Secrets for Success from Olympic Athletes

We are more than one full month into 2014 and perhaps New Year’s resolutions are starting to get left by the wayside. We know that when you miss a workout or overindulge at dinner it feels like a failure. But we encourage you to keep an eye on the bigger picture. No one can ever be perfect. Rather it is the effort that counts, and the fact that we keep picking ourselves up and carrying on. No one knows that lesson better that Olympic competitors. These elite athletes suffer the same setbacks and disappointments, but the secret to their success lies in how they handle difficulties. Here are three winning tips that you can apply to your own life.

3 Strategies for Success from Olympic Athletes

“Excellence is the gradual result of always striving to do better.”
— Pat Riley

1. Focus on Yourself, Not the Competition

“I didn’t set out to beat the world; I just set out to do my absolute best.”
— Al Oerter, Olympic gold medalist

If you spend time comparing yourself and your results to others, you’ll just get discouraged or distracted from your own goals. The best way to keep your head in the game is to just focus on what is best for you. Maybe that means ignoring people who minimize your goals and don’t support your healthy life changes. Maybe that means not paying attention to the people who seem to reach their goals more easily than you do. The best way to acheive success is to keep striving to reach your personal best.

- Tasks
(a) List every heading in the Olympic athletes article.
(b) Continue the Olympic athletes article from its last sentence.
The records that come next are separate material and have no connection to the Olympic athletes article.

- Record extracts
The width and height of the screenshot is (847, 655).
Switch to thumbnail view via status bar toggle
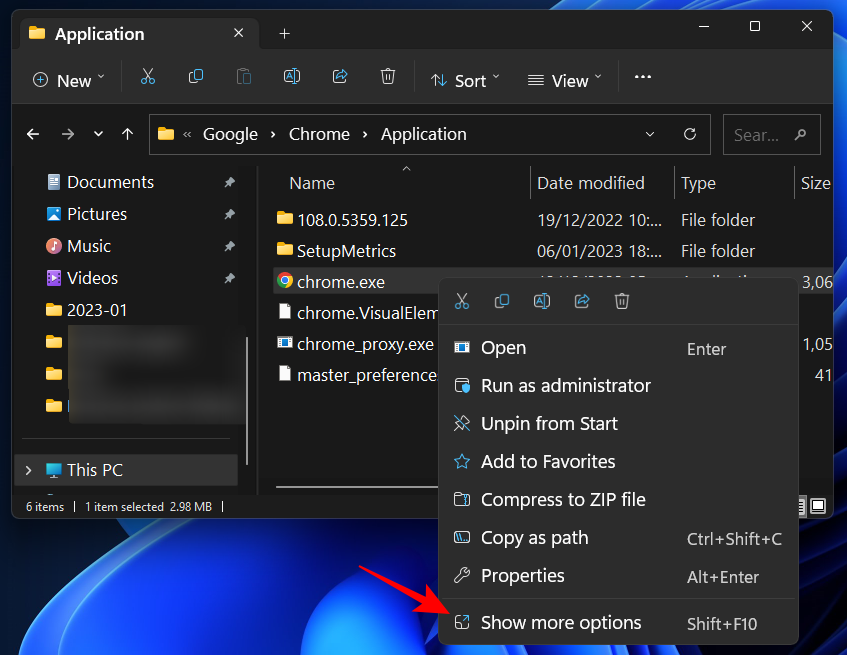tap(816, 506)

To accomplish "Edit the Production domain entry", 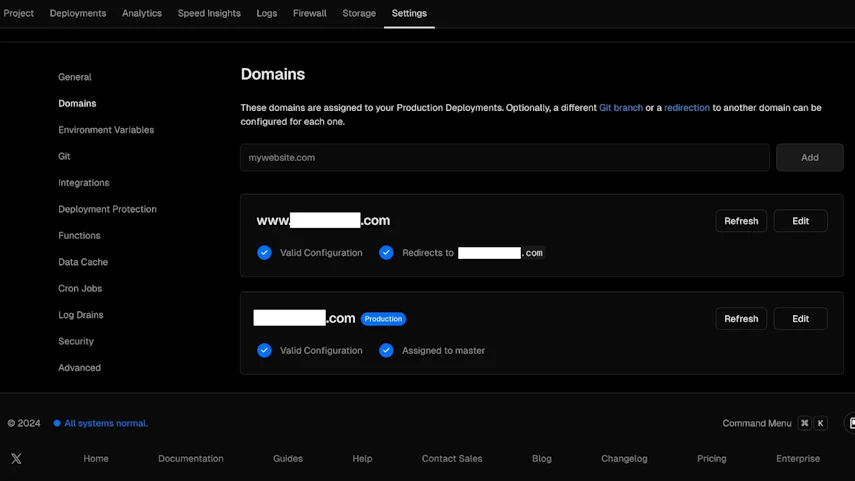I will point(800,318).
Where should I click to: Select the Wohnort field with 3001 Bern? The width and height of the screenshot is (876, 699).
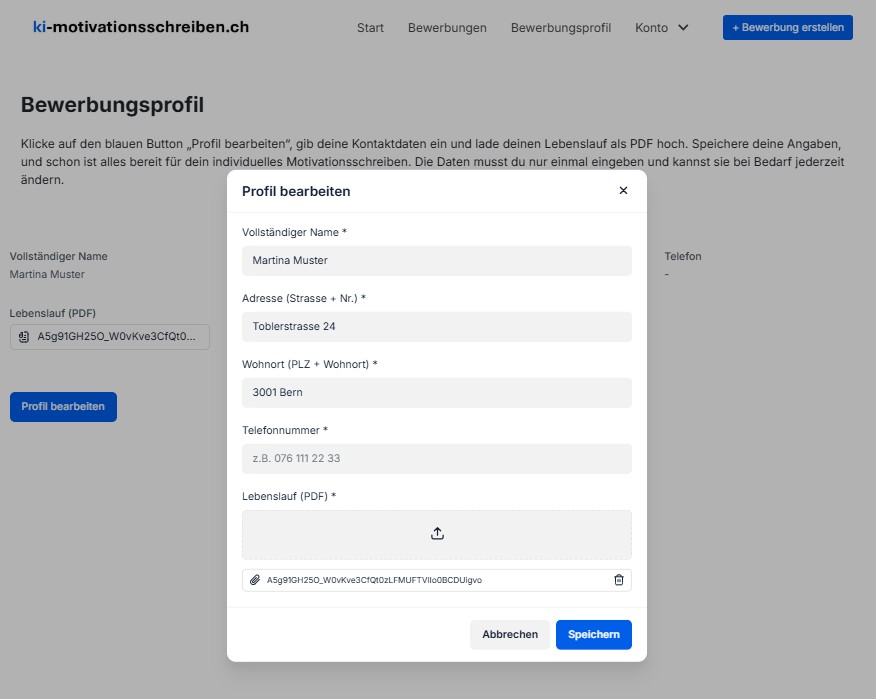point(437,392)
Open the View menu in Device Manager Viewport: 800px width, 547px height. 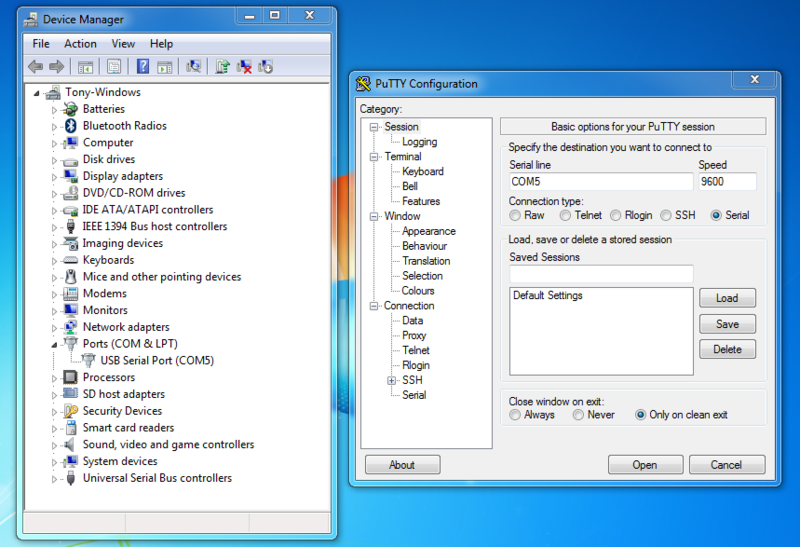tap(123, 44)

- Response list
(a)
Secrets for Success from Olympic Athletes
3 Strategies for Success from Olympic Athletes
1. Focus on Yourself, Not the Competition

(b)
Al Oerter was the first athlete to win a gold medal in the same individual event (the discus throw) in four consecutive Olympics. And he made this incredible achievement despite a devastating car accident after his first Olympics. He came back to win three more gold medals, later also overcoming a neck injury and torn cartilage in his ribs.

2. Understand that It Takes Sacrifice

“The triumph can’t be had without the struggle.”
— Wilma Rudolph, Olympic gold medalist

When trying to achieve a goal, we often just focus on what we want. Olympic athletes also have to focus on how to reach the goal. Grueling training, maximum commitment, and physical discipline are required for these elite competitors. Your goals may not require as much sacrifice, but be aware that it takes hard work to change your life. If you are dedicated to getting in shape, you may need to give up evenings in front of the TV or sleeping late. If you are dedicated to losing weight, you may need to change your eating habits. As the saying goes, nothing worth doing is easy. But the more effort you put into achieving your success, the more satisfying it will be.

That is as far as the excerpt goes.